Os cabos Secos são, na minha opinião, a melhor das alternativas, pois elimina o principal problema que é a limpeza externa dos tubos loose do núcleo do cabo, mas mantém a proteção as fibras no interior do tubo loose. São recomendados para a maioria das aplicações, tanto em dutos como e principalmente na rede aérea. Possuem um peso pouco menor que os geleados, trazendo benefícios para a sua instalação.
Os cabos Totalmente Secos são muito utilizados mundialmente e mais recentemente no Brasil, porém eu ainda tenho algumas restrições a esta alternativa, pelos seguintes aspectos:
1- As vantagens de redução de tempo de preparação do cabo não são significativas. Como comentamos a redução de tempo de preparação do cabo TS é da ordem de 5 a 10% do tempo total em relação ao cabo Seco.
2- Em caso de penetração de água, as fibras ficam mais sujeitas a ficarem em contato com a água que entrou no tubo e expandiu o polímero hidroabsorvente.
3- Por estarem totalmente soltas no interior do tubo, as fibras em um tubo seco ficam mais sujeitas a esforços mecânicos por vibração, como em cabos aéreos. Acredito que isto possa afetar a confiabilidade mecânica e tempo de vida da fibra, porém desconheço algum estudos que comprove este efeito.

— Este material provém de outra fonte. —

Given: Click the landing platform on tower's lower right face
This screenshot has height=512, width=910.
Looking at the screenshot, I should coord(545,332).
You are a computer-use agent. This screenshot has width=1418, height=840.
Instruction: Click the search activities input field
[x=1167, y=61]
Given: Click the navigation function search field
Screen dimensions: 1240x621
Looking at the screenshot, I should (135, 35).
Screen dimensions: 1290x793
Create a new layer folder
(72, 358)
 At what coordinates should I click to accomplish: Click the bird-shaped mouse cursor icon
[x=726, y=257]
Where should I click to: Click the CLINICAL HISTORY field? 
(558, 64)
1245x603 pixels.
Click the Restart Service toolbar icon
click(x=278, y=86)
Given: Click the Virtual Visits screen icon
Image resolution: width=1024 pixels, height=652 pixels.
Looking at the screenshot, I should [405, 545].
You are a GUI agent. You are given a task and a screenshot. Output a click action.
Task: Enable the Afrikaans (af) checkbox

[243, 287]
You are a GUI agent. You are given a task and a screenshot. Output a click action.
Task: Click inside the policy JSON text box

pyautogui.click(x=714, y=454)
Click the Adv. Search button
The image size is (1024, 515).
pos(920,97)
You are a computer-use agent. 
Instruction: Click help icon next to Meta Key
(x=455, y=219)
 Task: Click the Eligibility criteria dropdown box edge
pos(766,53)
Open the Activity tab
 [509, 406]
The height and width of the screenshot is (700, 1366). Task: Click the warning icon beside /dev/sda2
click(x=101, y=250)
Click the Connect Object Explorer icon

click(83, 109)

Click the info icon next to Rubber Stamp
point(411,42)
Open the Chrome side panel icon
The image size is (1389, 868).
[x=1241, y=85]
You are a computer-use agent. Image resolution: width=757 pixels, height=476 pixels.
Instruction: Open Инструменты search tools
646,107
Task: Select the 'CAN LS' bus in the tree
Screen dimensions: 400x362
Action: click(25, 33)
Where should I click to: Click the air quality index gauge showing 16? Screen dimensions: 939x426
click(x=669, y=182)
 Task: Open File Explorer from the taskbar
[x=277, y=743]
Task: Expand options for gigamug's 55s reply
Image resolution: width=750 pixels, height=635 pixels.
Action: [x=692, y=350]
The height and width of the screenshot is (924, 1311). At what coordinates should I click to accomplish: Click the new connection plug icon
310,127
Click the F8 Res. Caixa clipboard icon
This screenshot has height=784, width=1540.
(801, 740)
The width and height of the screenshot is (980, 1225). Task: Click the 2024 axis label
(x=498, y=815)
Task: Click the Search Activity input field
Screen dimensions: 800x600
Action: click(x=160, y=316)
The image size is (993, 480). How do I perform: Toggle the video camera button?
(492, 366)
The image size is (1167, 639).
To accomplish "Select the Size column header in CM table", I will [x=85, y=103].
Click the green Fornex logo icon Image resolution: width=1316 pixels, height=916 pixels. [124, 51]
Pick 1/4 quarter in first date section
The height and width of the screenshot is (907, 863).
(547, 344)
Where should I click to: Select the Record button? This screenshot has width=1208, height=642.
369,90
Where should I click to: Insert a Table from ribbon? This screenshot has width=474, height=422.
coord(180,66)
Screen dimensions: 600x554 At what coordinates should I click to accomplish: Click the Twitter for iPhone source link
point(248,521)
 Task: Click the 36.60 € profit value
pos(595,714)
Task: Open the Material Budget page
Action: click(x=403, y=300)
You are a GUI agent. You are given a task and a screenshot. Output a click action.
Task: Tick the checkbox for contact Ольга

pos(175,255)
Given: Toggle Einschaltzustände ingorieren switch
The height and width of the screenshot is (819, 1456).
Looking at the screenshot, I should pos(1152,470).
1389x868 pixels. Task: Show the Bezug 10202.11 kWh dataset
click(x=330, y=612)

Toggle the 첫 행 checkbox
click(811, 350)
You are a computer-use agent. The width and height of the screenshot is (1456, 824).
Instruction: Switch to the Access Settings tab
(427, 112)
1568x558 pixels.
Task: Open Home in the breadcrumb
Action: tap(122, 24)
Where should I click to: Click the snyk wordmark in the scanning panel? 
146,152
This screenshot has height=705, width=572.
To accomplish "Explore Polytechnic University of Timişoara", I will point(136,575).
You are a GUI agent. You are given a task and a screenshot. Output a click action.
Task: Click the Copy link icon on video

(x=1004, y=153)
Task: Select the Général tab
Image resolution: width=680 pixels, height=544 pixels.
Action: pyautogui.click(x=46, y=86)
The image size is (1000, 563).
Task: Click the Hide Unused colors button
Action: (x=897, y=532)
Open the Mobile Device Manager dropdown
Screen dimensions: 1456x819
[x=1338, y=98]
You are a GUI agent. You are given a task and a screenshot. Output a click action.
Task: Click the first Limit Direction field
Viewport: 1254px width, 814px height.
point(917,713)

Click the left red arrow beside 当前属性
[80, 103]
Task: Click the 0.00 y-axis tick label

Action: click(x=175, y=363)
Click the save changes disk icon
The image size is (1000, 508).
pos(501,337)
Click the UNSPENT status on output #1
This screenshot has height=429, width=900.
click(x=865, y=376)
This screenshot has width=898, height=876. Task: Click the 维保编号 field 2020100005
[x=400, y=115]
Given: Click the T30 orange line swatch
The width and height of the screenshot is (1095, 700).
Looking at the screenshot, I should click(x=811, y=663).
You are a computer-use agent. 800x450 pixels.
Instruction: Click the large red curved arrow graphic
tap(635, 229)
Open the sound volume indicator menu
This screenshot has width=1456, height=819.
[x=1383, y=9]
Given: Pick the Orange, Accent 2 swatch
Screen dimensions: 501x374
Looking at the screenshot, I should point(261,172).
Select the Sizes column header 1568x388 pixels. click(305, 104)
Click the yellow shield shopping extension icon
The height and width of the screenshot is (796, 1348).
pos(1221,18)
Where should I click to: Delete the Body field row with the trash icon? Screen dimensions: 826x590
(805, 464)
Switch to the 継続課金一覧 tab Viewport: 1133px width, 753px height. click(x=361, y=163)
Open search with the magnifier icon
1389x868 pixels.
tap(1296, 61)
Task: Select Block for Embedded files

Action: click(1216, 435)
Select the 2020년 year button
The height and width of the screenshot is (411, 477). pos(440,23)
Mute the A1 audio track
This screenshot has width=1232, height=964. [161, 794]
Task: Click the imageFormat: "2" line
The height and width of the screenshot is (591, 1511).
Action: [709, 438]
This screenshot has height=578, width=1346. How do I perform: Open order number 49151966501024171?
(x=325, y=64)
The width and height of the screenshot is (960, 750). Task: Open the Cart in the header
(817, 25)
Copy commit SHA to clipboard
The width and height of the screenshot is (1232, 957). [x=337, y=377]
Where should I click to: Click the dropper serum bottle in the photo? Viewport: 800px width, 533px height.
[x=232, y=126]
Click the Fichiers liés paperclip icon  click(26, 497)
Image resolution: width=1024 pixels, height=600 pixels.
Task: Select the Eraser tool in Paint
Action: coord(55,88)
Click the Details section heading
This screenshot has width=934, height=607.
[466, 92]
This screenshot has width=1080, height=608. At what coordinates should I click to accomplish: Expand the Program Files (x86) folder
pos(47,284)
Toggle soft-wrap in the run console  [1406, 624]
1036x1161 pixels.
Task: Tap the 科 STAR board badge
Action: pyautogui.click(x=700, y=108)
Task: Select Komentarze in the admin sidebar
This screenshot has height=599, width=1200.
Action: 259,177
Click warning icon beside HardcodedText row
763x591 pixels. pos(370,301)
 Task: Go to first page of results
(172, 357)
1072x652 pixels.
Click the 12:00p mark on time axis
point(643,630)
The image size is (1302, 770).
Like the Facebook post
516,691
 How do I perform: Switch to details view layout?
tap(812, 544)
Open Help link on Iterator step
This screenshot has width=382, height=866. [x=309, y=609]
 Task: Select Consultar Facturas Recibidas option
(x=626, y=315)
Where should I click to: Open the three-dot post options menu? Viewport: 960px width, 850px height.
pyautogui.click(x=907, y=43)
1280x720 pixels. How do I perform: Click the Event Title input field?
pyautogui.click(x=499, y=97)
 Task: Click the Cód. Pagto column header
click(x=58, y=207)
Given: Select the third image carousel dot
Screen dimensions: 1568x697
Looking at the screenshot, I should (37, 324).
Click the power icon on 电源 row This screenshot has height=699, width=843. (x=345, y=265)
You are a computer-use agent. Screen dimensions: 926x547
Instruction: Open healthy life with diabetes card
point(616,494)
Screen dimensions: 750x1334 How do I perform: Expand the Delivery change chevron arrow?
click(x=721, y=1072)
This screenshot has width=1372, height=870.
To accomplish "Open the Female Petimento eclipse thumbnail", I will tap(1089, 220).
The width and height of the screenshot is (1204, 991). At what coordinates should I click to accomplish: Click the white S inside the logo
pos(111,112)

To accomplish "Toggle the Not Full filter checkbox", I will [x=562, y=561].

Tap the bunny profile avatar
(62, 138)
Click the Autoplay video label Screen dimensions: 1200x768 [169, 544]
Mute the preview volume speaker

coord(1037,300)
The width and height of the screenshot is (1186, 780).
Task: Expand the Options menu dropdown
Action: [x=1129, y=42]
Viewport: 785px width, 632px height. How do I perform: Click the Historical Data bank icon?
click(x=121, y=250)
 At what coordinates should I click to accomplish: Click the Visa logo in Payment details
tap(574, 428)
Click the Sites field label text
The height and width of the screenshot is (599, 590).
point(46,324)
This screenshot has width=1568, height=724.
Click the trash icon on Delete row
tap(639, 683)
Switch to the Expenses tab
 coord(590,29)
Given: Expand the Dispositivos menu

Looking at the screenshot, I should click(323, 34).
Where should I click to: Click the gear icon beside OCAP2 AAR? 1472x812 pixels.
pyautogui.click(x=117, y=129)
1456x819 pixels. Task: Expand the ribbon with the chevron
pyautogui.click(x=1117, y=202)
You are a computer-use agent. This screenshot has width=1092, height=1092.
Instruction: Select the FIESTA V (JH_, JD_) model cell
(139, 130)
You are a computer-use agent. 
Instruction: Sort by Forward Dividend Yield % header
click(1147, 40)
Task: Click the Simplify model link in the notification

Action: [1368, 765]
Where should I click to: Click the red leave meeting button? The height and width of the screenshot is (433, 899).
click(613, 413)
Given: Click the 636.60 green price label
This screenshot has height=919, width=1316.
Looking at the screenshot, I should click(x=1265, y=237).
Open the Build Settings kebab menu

4- Os cabos TS ficam mais susceptíveis a aumentos de atenuação das fibras por compressões laterais, impactos, dobramentos, curvaturas, etc., quando submetidos a níveis pouco superiores aos limites especificados. Recentemente um instalador me comentou ter observado aumentos de atenuação durante a instalação de cabos TS aéreos, principalmente nas ancoragens para realizar as curvaturas e mudanças de direção.
5- Para a acomodação das fibras nas bandejas, pode ocorrer uma dificuldade adicional devido à eletricidade estática nas fibras, que faz que elas se repilam e não fiquem agrupadas. Outro instalador me comentou que costuma passar um gel no grupo de fibras dos cabos TS para facilitar sua acomodação na bandeja. No caso dos tubos geleados, isto não é necessário.
6- Cabos TS são uma excelente alternativa para aplicações em ambientes internos, como em galerias, túneis, edificações, etc., nas quais são requeridas características de retardancia a chama, baixa emissão de fumaça e livre de compostos halogenados (LSZH).